Застучали по маленькой, точно оперной площади... их деревянные ножные скамеечки, по-птичьему засвистала и закувыркалась через голову орава мальчишек — и как по сцене пошел среди них господин из Сан-Франциско к какой-то средневековой арке под слитыми в одно домами...

Герой последовательно рисуется как «новый человек» механистической цивилизации, лишенный внутренней свободы, жизни духа, отчужденный от бесконечного богатства непосредственного и гармоничного восприятия жизни. В соотношении с текстом всего рассказа ключевое слово заглавия господин, которое используется как единственная устойчивая номинация героя, обогащается дополнительными смыслами и реализует добавочные значения «повелитель», «властелин», «хозяин». В характеристиках героя в первой части текста соответственно повторяются слова с семантическими компонентами «власть», «обладание», «право», «порядок»; см., например: Он был твердо уверен, что имеет полное право на отдых, на удовольствия...; Он был довольно щедр в пути и потому вполне верил в заботливость всех тех, что кормили и поили его, с утра до вечера служили ему, предупреждая его малейшее желание, охраняли его чистоту и покой.

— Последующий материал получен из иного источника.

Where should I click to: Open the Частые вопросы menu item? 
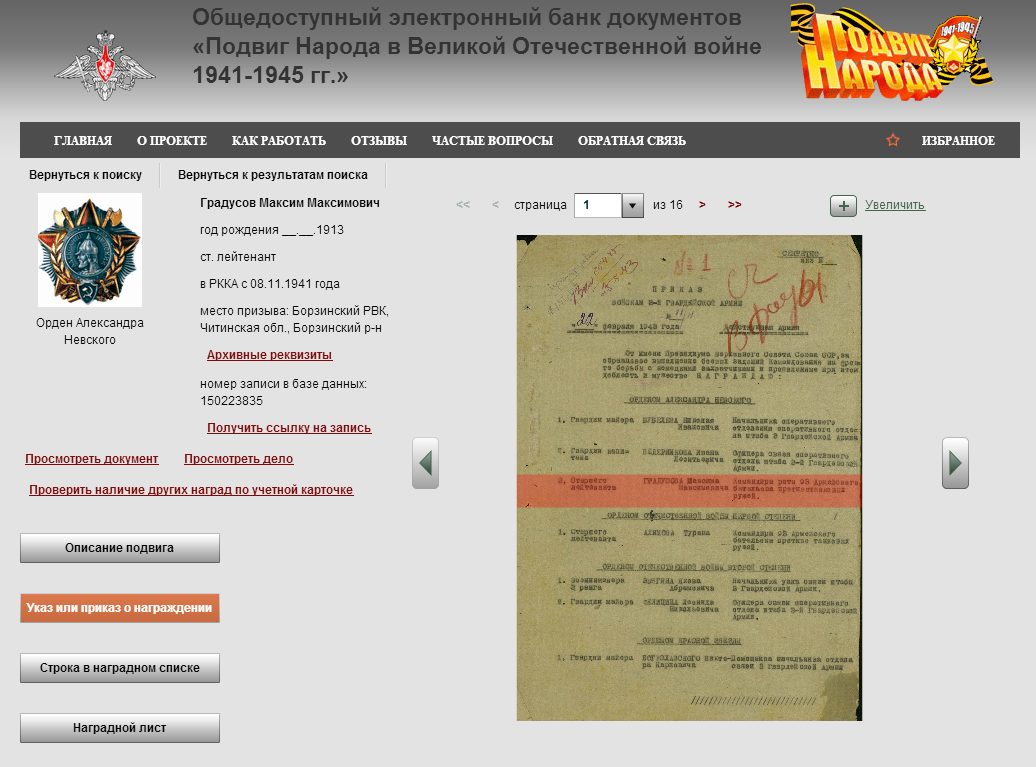coord(492,141)
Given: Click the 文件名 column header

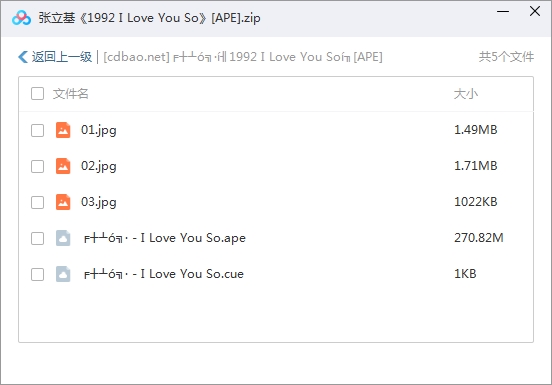Looking at the screenshot, I should tap(70, 94).
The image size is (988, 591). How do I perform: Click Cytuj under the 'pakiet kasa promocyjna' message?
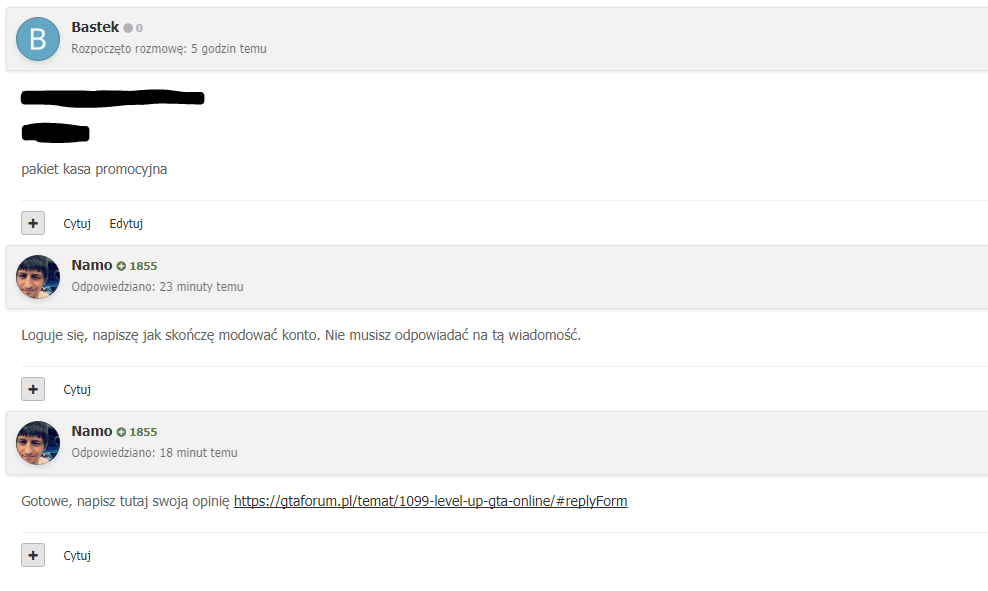pos(77,224)
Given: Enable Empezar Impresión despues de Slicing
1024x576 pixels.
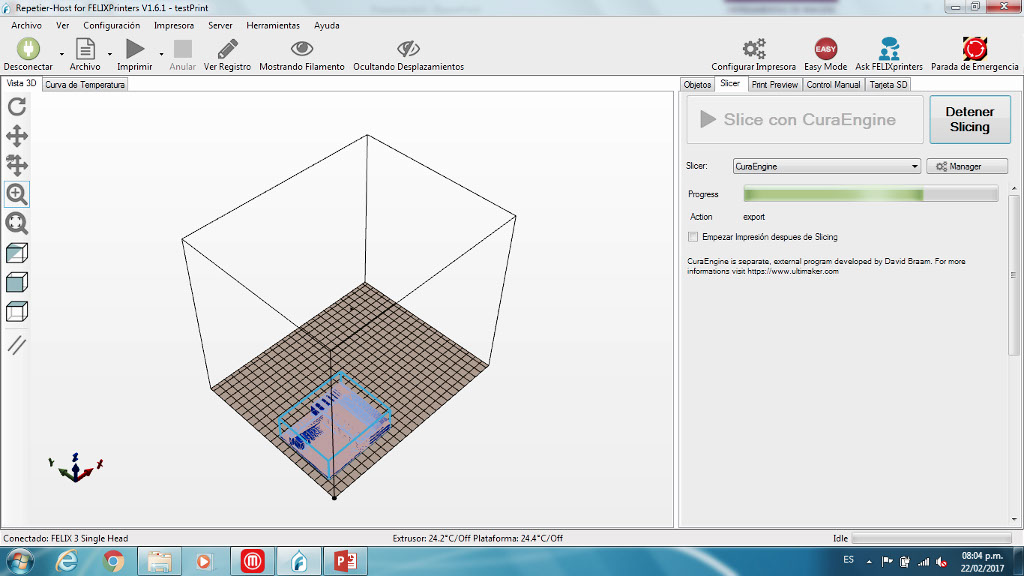Looking at the screenshot, I should pos(693,237).
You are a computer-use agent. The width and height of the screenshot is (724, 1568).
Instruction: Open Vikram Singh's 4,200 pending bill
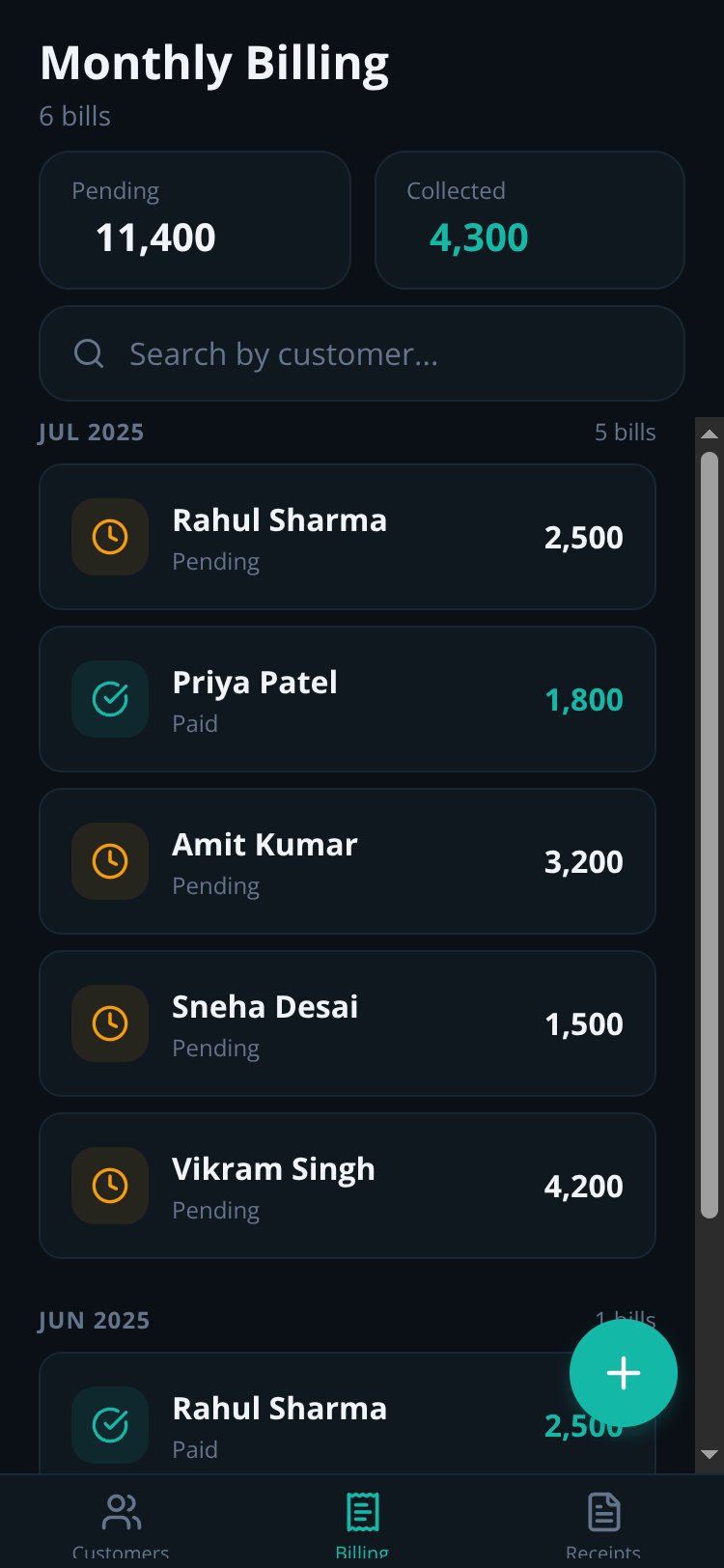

Как объекты «присвоения» герой воспринимает не только материальные, но и духовные ценности. Показателен в этом плане иронический перечень целей путешествия «господина из Сан-Франциско», максимально расширяющий пространство текста:

В декабре и январе он надеялся наслаждаться солнцем Южной Италии, памятниками древности, тарантеллой, серенадами бродячих певцов и тем, что люди в его годы чувствуют особенно тонко, — любовью молоденьких неаполитанок, пусть даже и не совсем бескорыстной... входили в его планы и Венеция, и Париж, и бой быков в Севилье, и купанье на английских островах, и Афины, и Константинополь, и Палестина, и Египет, и даже Япония.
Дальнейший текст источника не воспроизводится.